“Y
fue predicando en las sinagogas de toda la Galilea y expulsando
demonios”
(Marcos
1: 39)
Lecturas:
- Job 7: 1-7
- Salmo 146
- 1 Corintios 9: 16-23
- Marcos 1: 29-39
La más grande inquietud para el ser humano, raíz de interminables preguntas existenciales, reside en el problema del mal y en el misterio de la muerte. Por qué Dios – si existe preguntan muchos – permite la injusticia, el sufrimiento de los inocentes, la mala suerte de muchos justos, la inagotable cadena de violencias y atentados contra la dignidad humana , el “éxito” - ¿???- de los malvados? Qué pasa con el asunto esencial del derecho a la felicidad si el fantasma de la muerte nos acecha de continuo?
El
esfuerzo de responder a estos interrogantes está en la base de
muchos desarrollos existenciales, de las ofertas religiosas y
espirituales, de actitudes vitales prácticas. Hay propuestas serias,
razonables, consistentes, avaladas por las vidas coherentes de
millones de seres humanos, que se lanzan a la aventura de la vida
dotados de notable consistencia interior, sus relatos vitales – un
Martin Luther King, una Ana Frank, por ejemplo – son indicadores de
una estatura espiritual que sabe ir más allá de las contradicciones
y extremas dificultades a las que se ven expuestos tantos hombres y
mujeres.
Surgen
también el sentimiento trágico de la vida, la desesperación
extrema, la conciencia de que el absurdo rodea la humanidad y luego
ingresa hasta sus más profundas entrañas convirtiendo en infierno
tantos relatos vitales que más bien son historias sin horizonte.

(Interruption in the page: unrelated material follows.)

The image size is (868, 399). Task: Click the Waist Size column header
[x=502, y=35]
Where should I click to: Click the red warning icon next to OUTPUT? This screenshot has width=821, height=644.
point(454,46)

Ya
lo expresaba Albert Camus (1913-1960) con dramático realismo, el
único problema filosófico verdaderamente serio es el suicidio!
Los
textos que la Iglesia ofrece a nuestra consideración este domingo
nos llevan a pensar, a orar, a discernir, sobre el problema del mal,
sobre el sufrimiento que parece no tener respuesta, y también sobre
la misión de Jesús, que sana, salva y libera de la angustia
radical. La primera lectura, proveniente del clásico libro de Job,
justamente está llena de preguntas radicales y aparentemente
encerradas en el círculo de la tragedia: “Como
un esclavo que suspira por la sombra, como un asalariado que espera
su jornal, así me han tocado en herencia meses vacíos, me han sido
asignadas noches de dolor. Al acostarme pienso: cuándo me levantaré?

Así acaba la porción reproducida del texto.